14 April 2011

BCCode 116: Nvidia GeForce 7650GS video card

This is an update from my previous post, where I mentioned some problems I've been having with my desktop.  To briefly recap, I'd been getting video crashes with the error message "Nvidia kernel 266.58 stopped responding and has recovered," or words to that effect. Reinstalling the latest driver didn't turn out to be a permanent fix.

In fact, in the past 3-4 days it became progressively worse, where instead of a straight-forward crash I'd get incorrectly displayed displays (odd colours, horizontal lines, etc.), then crashes and then blue screens of death (BSOD).  The upside, however, was that I finally managed to catch the phrase "BCCODE 116" somewhere among all the funky graphics, crashes and BSODs.  I couldn't research this at home, of course, since my desktop was fairly unusable at this point.

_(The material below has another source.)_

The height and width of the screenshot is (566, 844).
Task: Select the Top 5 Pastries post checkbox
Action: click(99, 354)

Anywhoo, BCCode 116 turns out to occur when the video card malfunctions for whatever reason, one potential reason being the video card processor running at too high temperatures.  I found a free utility that reported current temperatures of hardware components, and lo and behold, at "idle" my GPU went from 78 to 95 degrees Celsius in a matter of minutes.  The temperature reached 102 degrees Celsius before I shut down my computer.  According to what I read, at idle it should be in the range of 50-70 degrees Celsius.

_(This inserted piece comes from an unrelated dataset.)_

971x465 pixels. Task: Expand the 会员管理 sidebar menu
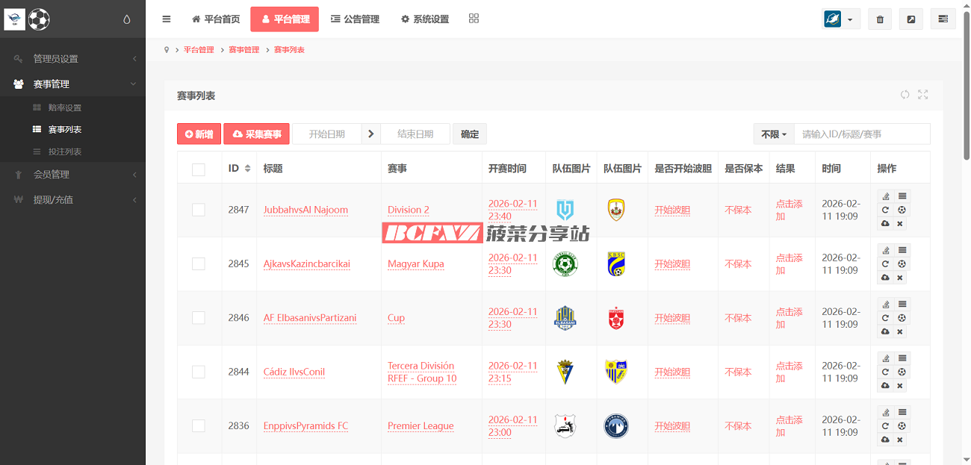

The cause of this elevated temperature?  The video card fan was no longer working, which I confirmed visually.  Cleaning up the dust (how does that much dust get in there, anyway?!) didn't help.  The video card is a Nvidia GeForce 7560 GS that came with my desktop.  It must be four, maybe five (or more?) years old, now.

I removed the video card, plugged my monitor via the basic D-SUB port, uninstalled the Nvidia driver, and now I can use my computer comfortably once again.  The only question I have now is whether I should buy a new video card.  I probably will, since I can already tell that videos run a little slower than they had previously -- not by much, almost negligible, but nevertheless noticeable.